A week ago Madonna Louise Ciccone turned a significant age of three score and five. It was a birthday accompanied, as usual, by paparazzi pics, censorious oped pieces about those paparazzi pics – one of my favourites was a Sky News commentator of even less significance than their usual makeweights advising Madonna that there was a “limit” and she had exceeded it with her outfits – biting back responses to those opeds from fans of various shades, and, of course, a reminder that she was touring in October.
For five decades Madonna has somehow found her way to the centre of public discourse, whether or not her art always demanded it. In 2003, after two albums which justified the hype and attention – 1998’s Ray Of Light and 2000’s Music – she returned with the album American Life, and, well, it wasn’t in the same league.
None of this stopped her of course, and the album which followed, Confessions On A Dance Floor, recovered some ground. Enough? That’s a question for another day. For now, here’s how American Life looked back then.
_______________________________
MADONNA
American Life (Warner)
HAVING A GO AT fortysomething Madonna for not being as relevant to teens as, say, Britney Spears is pretty silly. Madonna's two previous albums, Ray Of Light and Music, were adventurous, grown-up albums that continued her career-long ability to shift ground just when stasis threatened. You don't try to sell that to the kids buying Holly Valance.
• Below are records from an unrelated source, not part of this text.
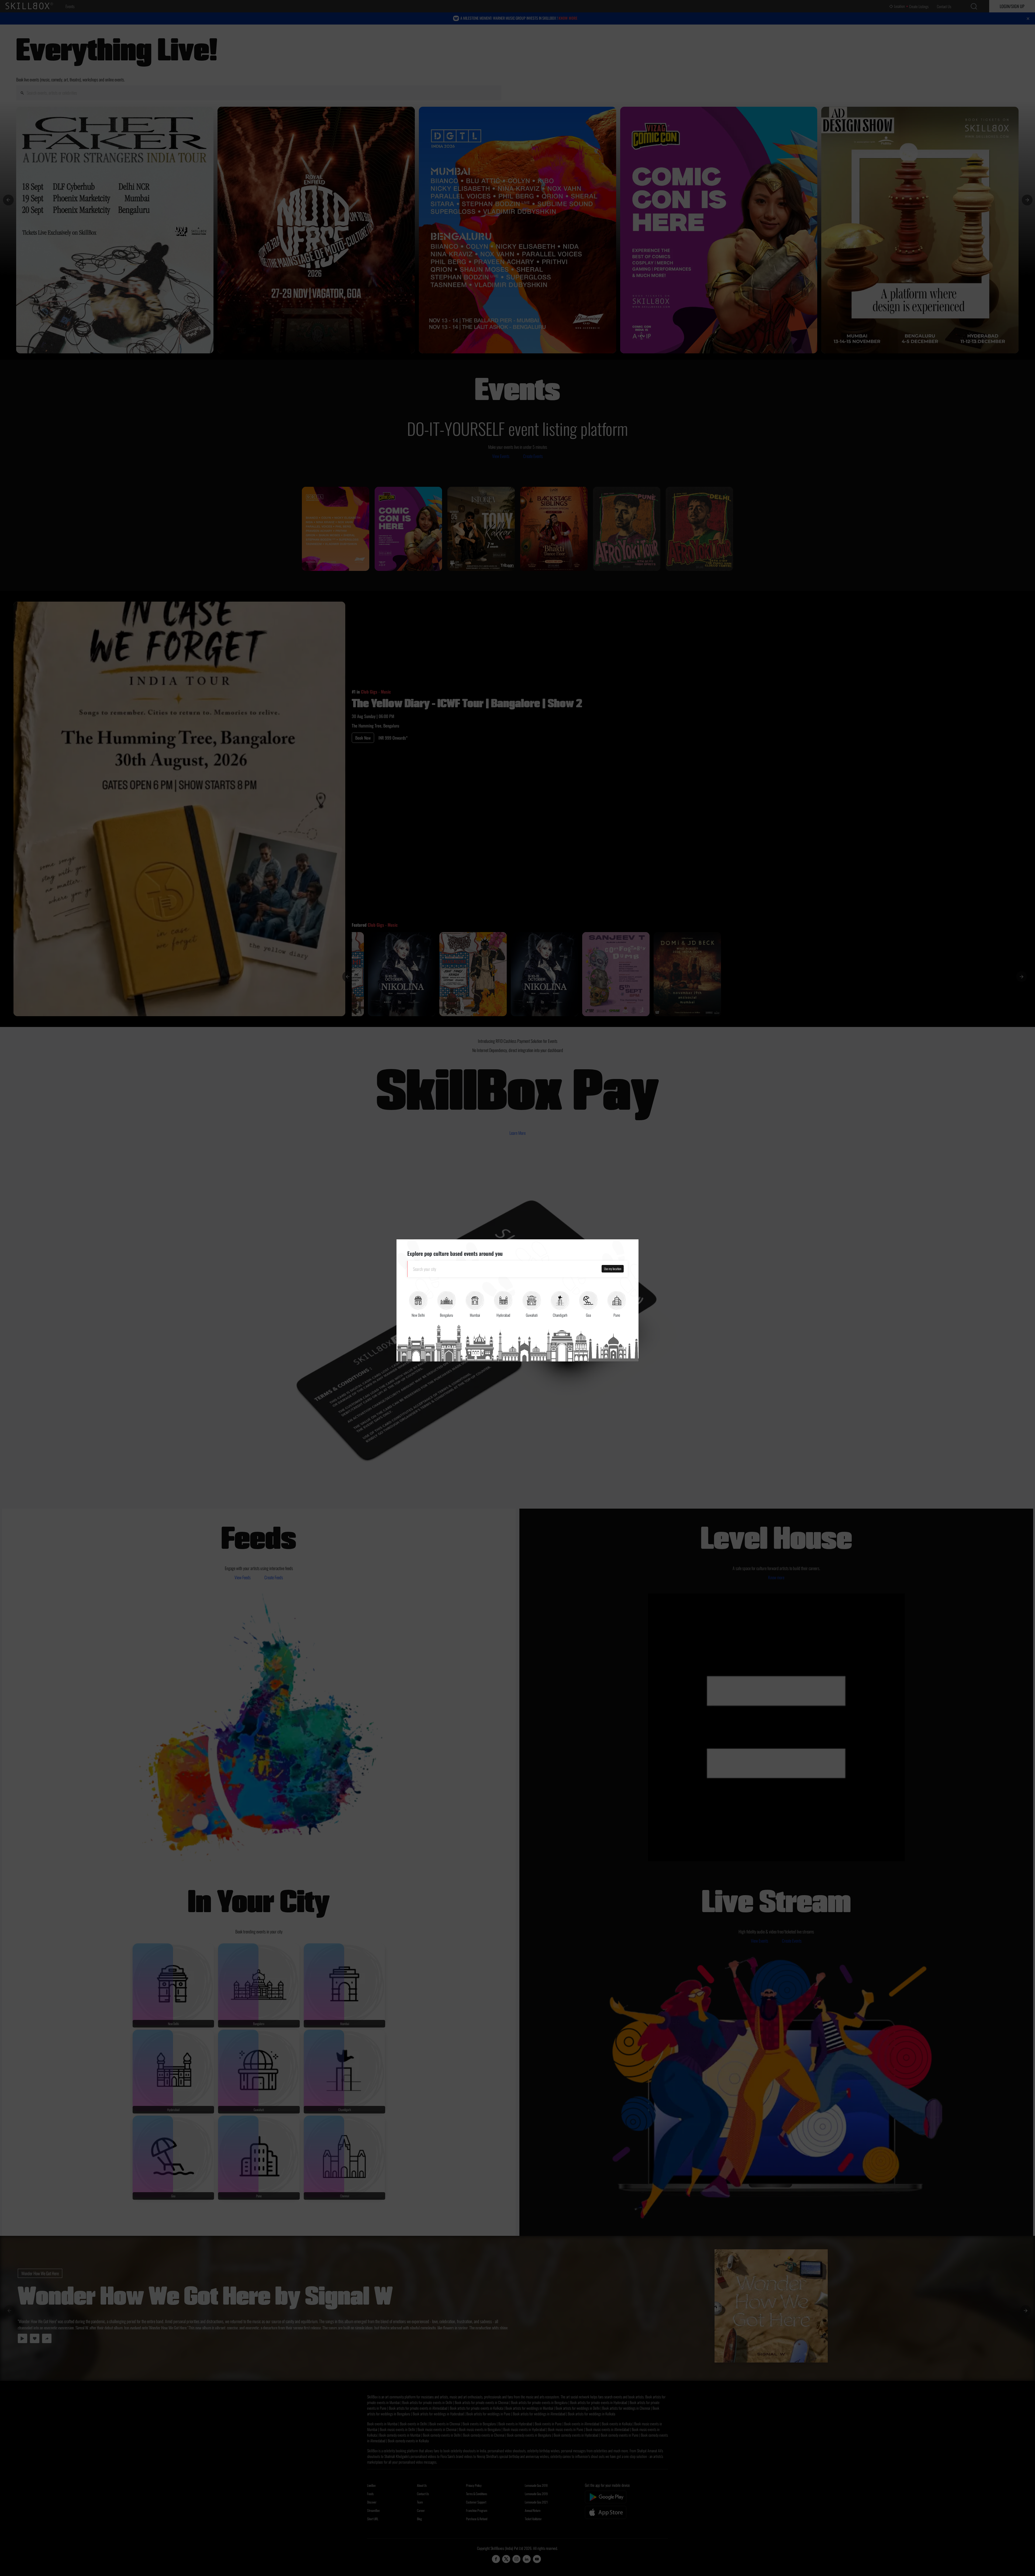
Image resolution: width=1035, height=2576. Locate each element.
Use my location (612, 1268)
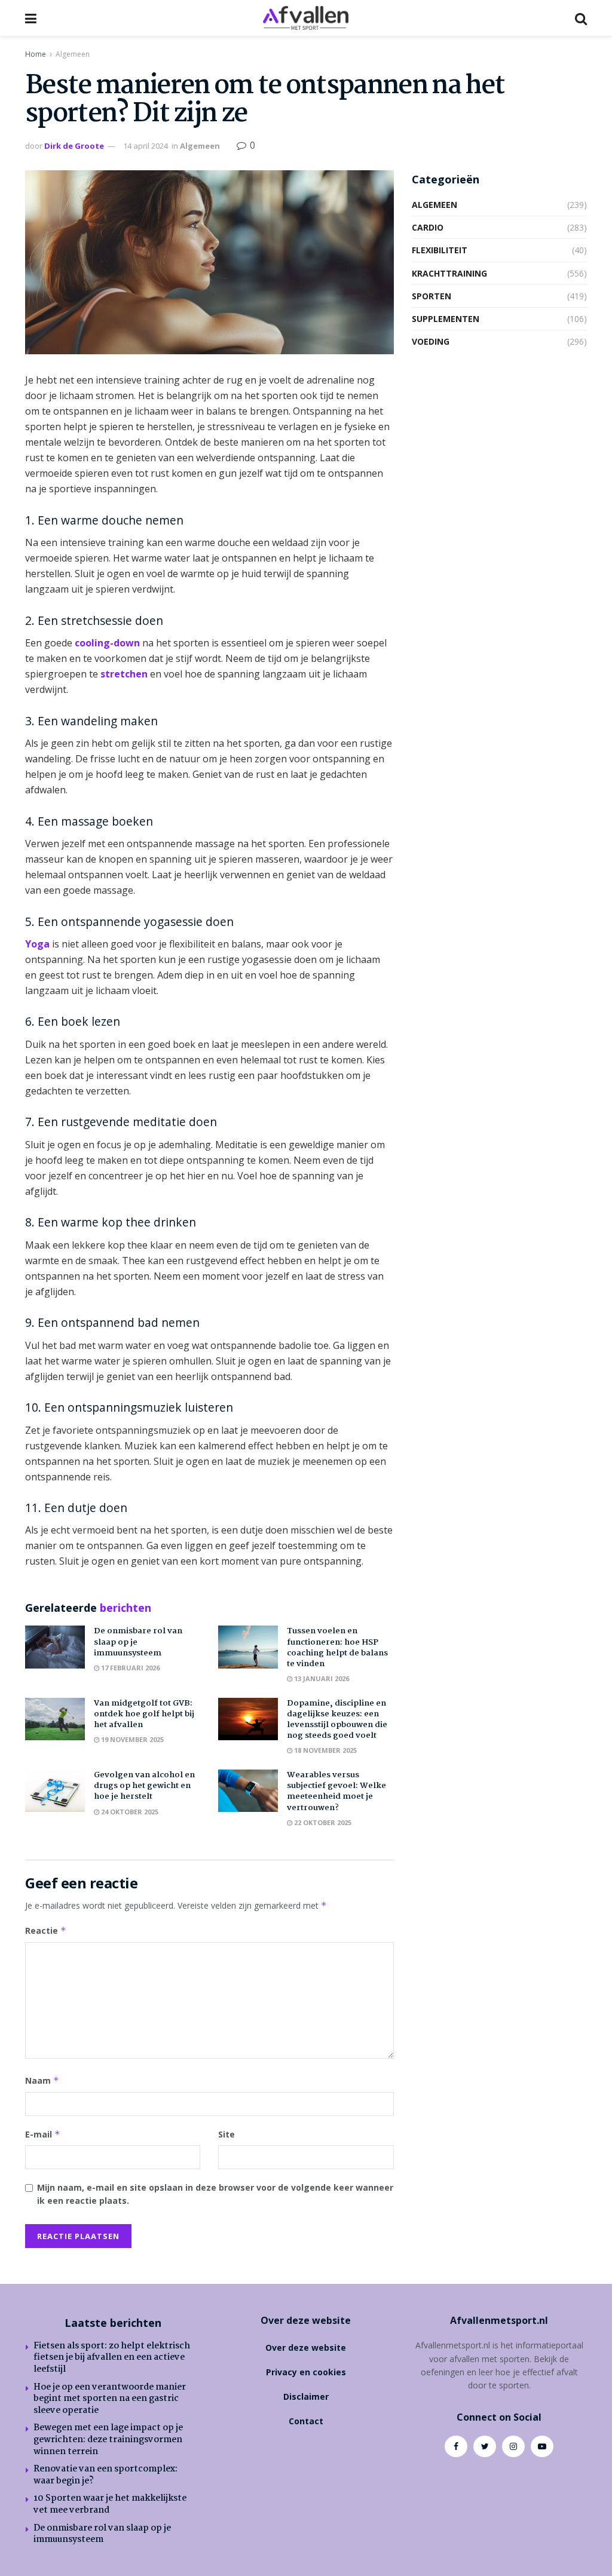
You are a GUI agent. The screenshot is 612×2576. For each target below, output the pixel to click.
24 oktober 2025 (128, 1811)
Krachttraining (449, 273)
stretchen (124, 673)
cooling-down (107, 642)
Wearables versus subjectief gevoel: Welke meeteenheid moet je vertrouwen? (336, 1791)
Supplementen (445, 318)
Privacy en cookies (306, 2372)
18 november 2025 (324, 1750)
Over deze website (305, 2347)
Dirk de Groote (74, 145)
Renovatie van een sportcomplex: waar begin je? (105, 2475)
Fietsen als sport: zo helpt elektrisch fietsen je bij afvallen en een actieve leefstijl (111, 2357)
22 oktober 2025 (321, 1822)
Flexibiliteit (439, 250)
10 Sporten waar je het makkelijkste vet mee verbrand (109, 2504)
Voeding (430, 341)
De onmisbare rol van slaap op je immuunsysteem (102, 2534)
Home (35, 54)
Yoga (37, 943)
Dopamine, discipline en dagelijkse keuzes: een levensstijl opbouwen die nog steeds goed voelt (337, 1720)
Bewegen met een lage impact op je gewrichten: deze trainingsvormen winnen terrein (108, 2439)
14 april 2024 (145, 145)
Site (226, 2134)
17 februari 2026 (129, 1667)
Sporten (431, 296)
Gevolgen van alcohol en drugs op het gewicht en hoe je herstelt (144, 1785)
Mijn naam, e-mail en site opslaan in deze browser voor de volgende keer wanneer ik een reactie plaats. (215, 2194)
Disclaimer (306, 2396)
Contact (306, 2421)
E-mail (42, 2134)
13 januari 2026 (320, 1678)
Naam (42, 2080)
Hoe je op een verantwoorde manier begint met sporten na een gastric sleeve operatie (109, 2399)
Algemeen (73, 54)
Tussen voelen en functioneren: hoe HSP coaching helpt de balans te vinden (337, 1647)
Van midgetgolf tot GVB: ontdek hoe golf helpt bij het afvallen (144, 1714)
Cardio (427, 227)
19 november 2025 (131, 1739)
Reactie (45, 1930)
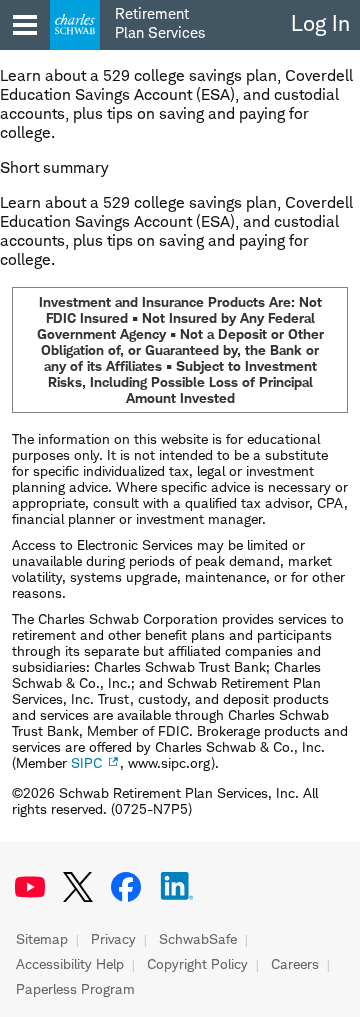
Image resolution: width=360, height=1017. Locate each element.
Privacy (113, 939)
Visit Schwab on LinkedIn (177, 887)
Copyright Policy (197, 964)
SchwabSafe (198, 939)
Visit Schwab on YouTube (30, 887)
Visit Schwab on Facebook (126, 887)
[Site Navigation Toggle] (25, 25)
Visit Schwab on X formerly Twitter (78, 887)
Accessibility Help (70, 964)
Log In (320, 23)
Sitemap (42, 939)
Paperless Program (75, 989)
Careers (295, 964)
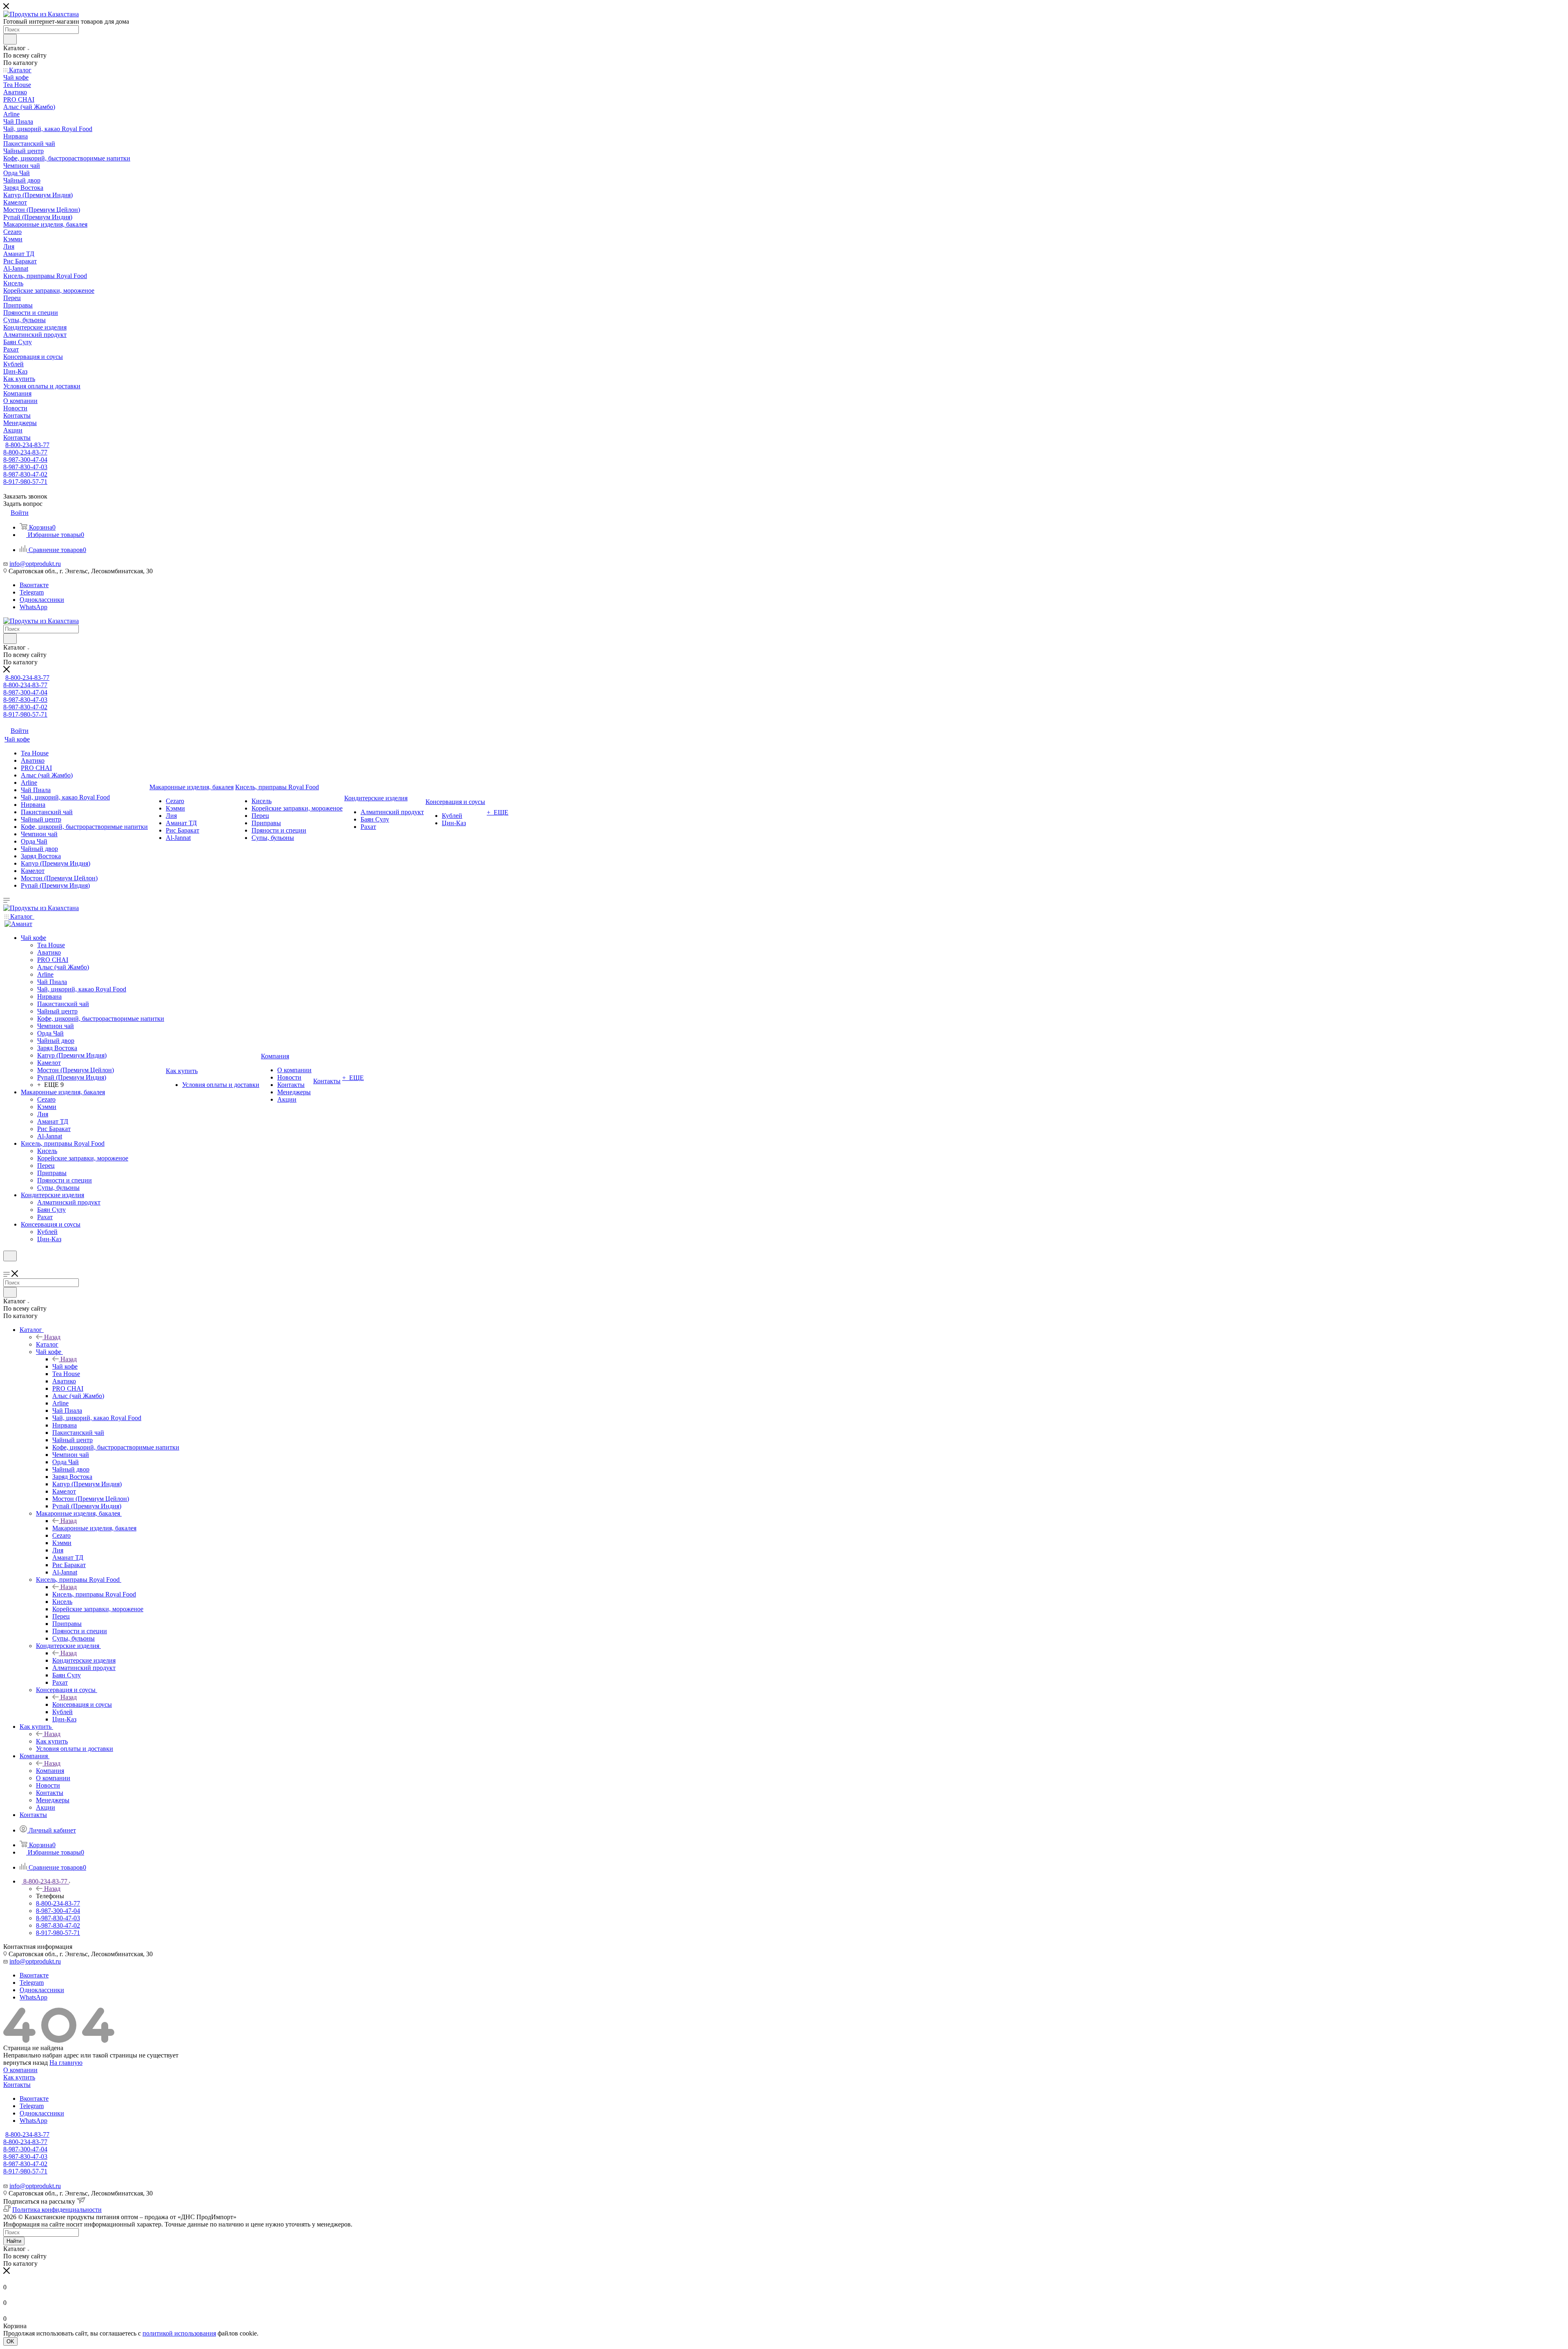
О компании (20, 2069)
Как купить (52, 1741)
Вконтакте (34, 584)
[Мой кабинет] (7, 1266)
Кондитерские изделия (84, 1660)
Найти (14, 2241)
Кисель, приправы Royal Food (94, 1594)
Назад (52, 1337)
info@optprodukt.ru (35, 563)
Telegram (32, 592)
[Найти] (10, 39)
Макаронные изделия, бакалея (94, 1528)
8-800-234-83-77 (27, 444)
Similarly, mocking her for writing about her own life rather than sticking to lyrics about picking up boys in bars and busting poses on the dance floor is fatuous. She isn't 20 anymore; she has two kids and a bloke, and enough life experience to have acquired a few insights.
But where it is legitimate to criticise is in the emptiness of those insights and the failure of their delivery.
In the title track, after she lists her voluminous staff and asks, "Do you think I'm satisfied?", Madonna declares: "I'm just living out the American dream/And I just realised that nothing is what it seems." That's about as deep as it gets.
Nobody Knows Me has embarrassing lyrics such as, "I'm not that kind of guy/ Sometimes I feel shy/ I think I can fly/Closer to the sky”, and Mother And Father (which had the potential to be moving, given it's about growing up without a mother), gives us this bogus rhyme: "There was a time that I prayed to Jesus Christ/There was a time I had a mother/It was nice."
Musically, this is a mixed bag. While the album's producer, Mirwais Ahmadzai, is essentially a one-trick pony (stuttering beats under synth bass and cut-up sounds with surprising bursts of acoustics breaking things up), it's a good trick and he pulls it off a number of times, including on the groove-rich Hollywood.
He also gives an unexpected warmth to the love songs Nothing Fails and X-Static Process.
But too often the sounds are let down by Madonna's melodies (which are dull and predictable) her singing (which sometimes seems too remote given the personal nature of the lyrics) and her occasional rapping (which is stiff and unconvincing, like someone who has read about the craft but never heard it performed).
American Life is neither the worst thing Madonna has done nor a complete failure. But it has too many problems to be counted a success.